* **Set exercise 1**:
Using the profile of Robert A. Hudson, answer each question below:
(a) What number is listed after the letter F?
(b) Which department of the firm did Mr. Hudson formerly chair?
(c) What languages does the profile list?
* **Set exercise 2**: Write the next part of the profile of Robert A. Hudson, picking up after its final line.

* **Document section**:
Robert A. Hudson

Counsel
Bloomfield Hills
hudson@butzel.com | P 248 258 1402 | F 248 258 1439

Robert A. Hudson is Counsel to Butzel Long, practicing in the firm's Bloomfield Hills office. He is a graduate of Wayne State University (B.A. with Distinction, 1969; J.D., cum laude, 1972), and was on the editorial board of the Wayne Law Review.

Mr. Hudson represents domestic and foreign public and private companies and high-technology companies in corporate finance, mergers and acquisitions and general business matters. He has extensive experience in securities matters including numerous public and private equity and debt offerings, venture capital finance, compliance, reporting requirements, going private transactions, investment management, and corporate governance matters. He regularly assists foreign-based companies in connection with U.S. and cross-border transactions, joint ventures, distribution and sale arrangements and trade matters. His industry expertise includes manufacturing, high-technology including software, Internet and computer services, financial services, automotive and real estate investment trusts.

Mr. Hudson served as general counsel for a NASDAQ listed company, handling a wide variety of the company's general corporate and regulatory issues. He is a former Chair of the firm’s Corporate Department. He has also appeared before the United States Supreme Court, the Securities and Exchange Commission and numerous other courts and agencies.

Mr. Hudson's professional memberships include the ABA's Committees on Federal Regulation of Securities, State Regulation of Securities and International Business Law, former Council Member of the Business Law Section of the State Bar of Michigan, and former Chairman of the Securities and Commodities Law Committee of the Metropolitan Detroit Bar Association. His business and community memberships include President Emeritus and Board member of the Michigan Chapter of the French-American Chamber of Commerce and a member of the Business Law Advisory Board of the Institute of Continuing Legal Education.

Mr. Hudson is listed in The Best Lawyers in America, in Michigan Super Lawyers (Securities and Corporate Finance Law, Top Lawyers in Metro Detroit by DBusiness magazine and is an AV Preeminent Rated Lawyer by Martindale-Hubbell.

Languages: English, French

  • Wayne State University Law School Law School 1972, J.D.

* **Entries for locating text and elements**:
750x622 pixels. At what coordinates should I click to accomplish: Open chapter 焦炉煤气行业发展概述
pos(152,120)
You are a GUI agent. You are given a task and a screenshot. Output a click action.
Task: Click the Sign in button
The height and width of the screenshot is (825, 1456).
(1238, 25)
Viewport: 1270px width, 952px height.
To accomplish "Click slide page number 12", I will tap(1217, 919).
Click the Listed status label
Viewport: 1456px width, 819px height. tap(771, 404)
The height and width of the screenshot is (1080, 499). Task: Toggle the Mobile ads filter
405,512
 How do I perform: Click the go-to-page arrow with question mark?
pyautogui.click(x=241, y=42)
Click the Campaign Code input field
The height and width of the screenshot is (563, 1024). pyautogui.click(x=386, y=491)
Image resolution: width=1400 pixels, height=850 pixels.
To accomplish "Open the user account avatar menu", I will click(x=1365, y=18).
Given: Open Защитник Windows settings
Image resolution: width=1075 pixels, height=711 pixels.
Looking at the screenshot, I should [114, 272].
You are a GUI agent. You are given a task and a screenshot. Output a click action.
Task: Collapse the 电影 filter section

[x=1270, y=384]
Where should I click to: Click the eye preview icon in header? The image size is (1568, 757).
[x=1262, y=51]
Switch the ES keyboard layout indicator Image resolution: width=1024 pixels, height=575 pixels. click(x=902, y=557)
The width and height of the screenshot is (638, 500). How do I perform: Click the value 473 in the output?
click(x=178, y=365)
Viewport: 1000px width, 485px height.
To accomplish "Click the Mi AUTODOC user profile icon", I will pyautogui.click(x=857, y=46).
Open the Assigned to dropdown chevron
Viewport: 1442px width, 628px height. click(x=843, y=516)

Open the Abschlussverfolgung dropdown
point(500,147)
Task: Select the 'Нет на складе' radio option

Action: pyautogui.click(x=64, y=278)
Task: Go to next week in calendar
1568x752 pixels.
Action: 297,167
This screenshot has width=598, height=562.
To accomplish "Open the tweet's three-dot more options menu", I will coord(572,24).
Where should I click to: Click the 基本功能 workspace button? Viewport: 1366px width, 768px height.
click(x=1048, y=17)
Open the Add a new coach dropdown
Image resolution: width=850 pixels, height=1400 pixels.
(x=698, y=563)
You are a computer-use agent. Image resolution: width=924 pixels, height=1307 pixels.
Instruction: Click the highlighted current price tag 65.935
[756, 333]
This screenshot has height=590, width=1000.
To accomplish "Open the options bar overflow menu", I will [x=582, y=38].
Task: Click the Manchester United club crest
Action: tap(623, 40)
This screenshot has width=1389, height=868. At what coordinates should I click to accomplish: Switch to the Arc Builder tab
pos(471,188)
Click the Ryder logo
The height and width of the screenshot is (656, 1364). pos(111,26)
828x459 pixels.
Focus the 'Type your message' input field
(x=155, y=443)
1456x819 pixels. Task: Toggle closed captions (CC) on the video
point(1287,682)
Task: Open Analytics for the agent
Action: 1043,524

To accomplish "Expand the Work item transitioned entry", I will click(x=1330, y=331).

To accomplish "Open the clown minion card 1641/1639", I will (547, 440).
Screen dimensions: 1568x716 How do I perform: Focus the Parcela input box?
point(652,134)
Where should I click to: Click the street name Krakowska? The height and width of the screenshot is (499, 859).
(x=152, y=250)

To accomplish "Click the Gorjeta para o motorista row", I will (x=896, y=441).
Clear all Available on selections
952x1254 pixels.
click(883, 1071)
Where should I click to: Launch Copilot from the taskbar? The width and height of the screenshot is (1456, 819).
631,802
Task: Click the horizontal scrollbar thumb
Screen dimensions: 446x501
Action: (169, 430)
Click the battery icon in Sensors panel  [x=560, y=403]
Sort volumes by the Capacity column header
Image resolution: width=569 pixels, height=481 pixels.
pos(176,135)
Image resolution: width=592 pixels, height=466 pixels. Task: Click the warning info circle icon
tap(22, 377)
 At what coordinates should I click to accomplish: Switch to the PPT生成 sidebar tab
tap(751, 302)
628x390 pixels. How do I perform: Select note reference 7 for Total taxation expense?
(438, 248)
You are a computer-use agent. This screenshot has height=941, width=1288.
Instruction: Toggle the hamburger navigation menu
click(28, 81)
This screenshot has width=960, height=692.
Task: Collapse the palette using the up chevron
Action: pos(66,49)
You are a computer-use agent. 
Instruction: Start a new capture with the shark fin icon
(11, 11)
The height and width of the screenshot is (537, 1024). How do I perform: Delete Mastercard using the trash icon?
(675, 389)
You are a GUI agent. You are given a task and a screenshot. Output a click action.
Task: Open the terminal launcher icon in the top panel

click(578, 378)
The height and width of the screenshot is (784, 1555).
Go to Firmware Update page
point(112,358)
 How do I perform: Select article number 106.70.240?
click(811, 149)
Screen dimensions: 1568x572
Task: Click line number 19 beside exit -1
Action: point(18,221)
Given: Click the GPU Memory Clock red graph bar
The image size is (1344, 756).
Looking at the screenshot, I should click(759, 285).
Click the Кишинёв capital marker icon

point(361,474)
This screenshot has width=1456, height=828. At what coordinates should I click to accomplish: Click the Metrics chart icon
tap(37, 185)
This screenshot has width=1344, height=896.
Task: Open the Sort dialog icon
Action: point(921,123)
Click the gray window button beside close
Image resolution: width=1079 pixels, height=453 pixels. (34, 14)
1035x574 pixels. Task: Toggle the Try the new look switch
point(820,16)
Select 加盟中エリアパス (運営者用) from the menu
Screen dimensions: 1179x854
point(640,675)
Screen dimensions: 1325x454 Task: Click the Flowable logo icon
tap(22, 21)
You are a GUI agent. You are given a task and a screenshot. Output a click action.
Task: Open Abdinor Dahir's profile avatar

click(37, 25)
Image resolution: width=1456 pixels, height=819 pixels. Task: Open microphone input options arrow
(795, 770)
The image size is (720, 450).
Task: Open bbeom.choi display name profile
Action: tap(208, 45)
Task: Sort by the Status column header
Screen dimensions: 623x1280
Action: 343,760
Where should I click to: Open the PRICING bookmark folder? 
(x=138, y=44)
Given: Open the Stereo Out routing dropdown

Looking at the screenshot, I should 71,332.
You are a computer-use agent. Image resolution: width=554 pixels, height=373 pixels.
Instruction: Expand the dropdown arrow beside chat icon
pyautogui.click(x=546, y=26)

* **Final answer 1**:
(a) 248 258 1439
(b) The Corporate Department
(c) English and French

* **Final answer 2**:
  • Wayne State University Undergraduate 1969, B.A.

Best Lawyers' 2014, 2016 Detroit International Trade and Finance Law "Lawyer of the Year"

The Best Lawyers in America, Corporate Law; International Trade and Finance Law, 1997-2018

Michigan Super Lawyers, Business/Corporate Law, 2006-2017

Super Lawyers Corporate Counsel Edition - International Law

Martindale-Hubbell Peer Review Rated AV Preeminent

Mr. Hudson has been included in The BTI Consulting Group's coveted Client Services All Star Team. This honor is bestowed upon individual attorneys who deliver outstanding client service according to corporate counsel interviewed at Fortune 1000 companies.

DBusiness Top Lawyers in Metro Detroit, Corporate Law, 2012-2016 Mergers and Acquisitions Law, 2012-2014 Business Law Information Technology Law International Trade and Finance Law Securities Law, 2012-2013, 2016-2018

  • Michigan

American Bar Association - Committees on Federal Regulation of Securities, State Regulation of Securities and International Business Law

State Bar of Michigan - former Council Member of the Business Law Section

Metropolitan Detroit Bar Association - former Chairman of the Securities and Commodities Law Committee

Michigan Chapter of the French-American Chamber of Commerce - President Emeritus and Board member

Institute of Continuing Legal Education - Business Law Advisory Board

  • Represented software company in private placement of common stock
  • Representation of Fortune 500 company in disposition of two health care subsidiaries. Issues included structuring for tax and regulatory considerations, state licensing transfer requirements and filings.
  • Organized private equity and venture capital funds
  • Acted as issuer’s counsel for public debt offering for a financial services firm.
  • Securitization of mortgage pool for major financial company
  • Acted as counsel in international acquisition of software company. The transaction included multi-jurisdictional asset transfers, export controls issues and special licensing and development agreements.
  • Assisted venture capital firm with Series A Preferred Stock investment in new start-up company together with organizational work
  • Asset acquisition for major international manufacturer
  • Organized hedge funds including hedge fund of funds
  • Restructuring of European companies and their subsidiaries in numerous countries to achieve optional organizational benefits
  • Acted as issuer’s counsel for the initial public offering of software company.
  • Represented a private equity investor in the lengthy and complicated effort to purchase all of Ford Motor Company's glass manufacturing operations in North America
  • Representation of public company in connection with SEC investigation.
  • Venture capital financing for a home health care services corporation.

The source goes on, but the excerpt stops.